What is needed:
Could you switch "Instruction" to "Request" in everything from the start of the records down to the line containing "Action: pyautogui.click(x=31, y=174)" and leave all else unchanged?

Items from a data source
┏━━

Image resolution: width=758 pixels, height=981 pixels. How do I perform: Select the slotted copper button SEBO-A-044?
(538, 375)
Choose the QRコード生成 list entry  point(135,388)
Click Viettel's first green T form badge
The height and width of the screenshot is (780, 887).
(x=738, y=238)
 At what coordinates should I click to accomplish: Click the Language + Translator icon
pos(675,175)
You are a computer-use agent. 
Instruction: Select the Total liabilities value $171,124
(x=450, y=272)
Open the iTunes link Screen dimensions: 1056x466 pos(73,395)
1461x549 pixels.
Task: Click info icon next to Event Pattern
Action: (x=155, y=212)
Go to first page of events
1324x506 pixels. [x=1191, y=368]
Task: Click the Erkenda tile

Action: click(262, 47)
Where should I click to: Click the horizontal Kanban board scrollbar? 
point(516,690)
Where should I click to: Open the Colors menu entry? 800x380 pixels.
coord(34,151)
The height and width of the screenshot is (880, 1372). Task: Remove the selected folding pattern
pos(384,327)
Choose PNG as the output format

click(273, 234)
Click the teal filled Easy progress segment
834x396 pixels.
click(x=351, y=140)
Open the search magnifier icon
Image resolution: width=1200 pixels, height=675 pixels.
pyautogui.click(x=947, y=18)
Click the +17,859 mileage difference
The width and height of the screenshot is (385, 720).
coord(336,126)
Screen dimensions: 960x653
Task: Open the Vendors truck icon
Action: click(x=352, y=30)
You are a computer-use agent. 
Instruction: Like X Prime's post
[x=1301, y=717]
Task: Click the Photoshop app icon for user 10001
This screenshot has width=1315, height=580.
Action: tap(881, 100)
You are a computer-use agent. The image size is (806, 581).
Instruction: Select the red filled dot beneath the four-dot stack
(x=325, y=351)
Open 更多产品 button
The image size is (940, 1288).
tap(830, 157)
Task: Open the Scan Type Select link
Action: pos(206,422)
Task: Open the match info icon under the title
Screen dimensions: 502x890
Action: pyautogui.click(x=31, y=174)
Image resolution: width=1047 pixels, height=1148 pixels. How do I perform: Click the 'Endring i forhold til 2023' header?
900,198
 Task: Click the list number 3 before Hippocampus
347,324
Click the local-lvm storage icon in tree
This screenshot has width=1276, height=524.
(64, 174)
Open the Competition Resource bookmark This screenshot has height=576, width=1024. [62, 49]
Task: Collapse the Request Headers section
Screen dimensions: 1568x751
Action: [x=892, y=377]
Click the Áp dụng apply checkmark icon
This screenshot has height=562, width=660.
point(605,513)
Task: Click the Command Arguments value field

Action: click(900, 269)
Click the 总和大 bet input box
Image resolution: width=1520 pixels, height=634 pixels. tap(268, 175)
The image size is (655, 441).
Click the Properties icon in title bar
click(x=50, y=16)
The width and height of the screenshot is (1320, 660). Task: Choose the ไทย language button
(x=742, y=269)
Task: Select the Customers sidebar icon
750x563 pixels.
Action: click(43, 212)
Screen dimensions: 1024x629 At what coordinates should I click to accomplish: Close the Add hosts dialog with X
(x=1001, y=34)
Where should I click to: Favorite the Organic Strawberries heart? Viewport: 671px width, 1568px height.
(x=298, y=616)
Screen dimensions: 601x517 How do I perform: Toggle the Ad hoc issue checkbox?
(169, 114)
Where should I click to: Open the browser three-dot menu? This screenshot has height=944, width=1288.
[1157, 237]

┗━━

Exercise response:
Image resolution: width=758 pixels, height=981 pixels. How do I perform: Select the slotted copper button SEBO-A-044?
(538, 375)
Choose the QRコード生成 list entry  point(135,388)
Click Viettel's first green T form badge
The height and width of the screenshot is (780, 887).
(x=738, y=238)
 At what coordinates should I click to accomplish: Click the Language + Translator icon
pos(675,175)
You are a computer-use agent. 
Request: Select the Total liabilities value $171,124
(x=450, y=272)
Open the iTunes link Screen dimensions: 1056x466 pos(73,395)
1461x549 pixels.
Task: Click info icon next to Event Pattern
Action: (x=155, y=212)
Go to first page of events
1324x506 pixels. [x=1191, y=368]
Task: Click the Erkenda tile

Action: click(262, 47)
Where should I click to: Click the horizontal Kanban board scrollbar? 
point(516,690)
Where should I click to: Open the Colors menu entry? 800x380 pixels.
coord(34,151)
The height and width of the screenshot is (880, 1372). Task: Remove the selected folding pattern
pos(384,327)
Choose PNG as the output format

click(273, 234)
Click the teal filled Easy progress segment
834x396 pixels.
click(x=351, y=140)
Open the search magnifier icon
Image resolution: width=1200 pixels, height=675 pixels.
pyautogui.click(x=947, y=18)
Click the +17,859 mileage difference
The width and height of the screenshot is (385, 720).
coord(336,126)
Screen dimensions: 960x653
Task: Open the Vendors truck icon
Action: click(x=352, y=30)
You are a computer-use agent. 
Request: Like X Prime's post
[x=1301, y=717]
Task: Click the Photoshop app icon for user 10001
This screenshot has width=1315, height=580.
Action: tap(881, 100)
You are a computer-use agent. The image size is (806, 581).
Request: Select the red filled dot beneath the four-dot stack
(x=325, y=351)
Open 更多产品 button
The image size is (940, 1288).
tap(830, 157)
Task: Open the Scan Type Select link
Action: pos(206,422)
Task: Open the match info icon under the title
Screen dimensions: 502x890
Action: pyautogui.click(x=31, y=174)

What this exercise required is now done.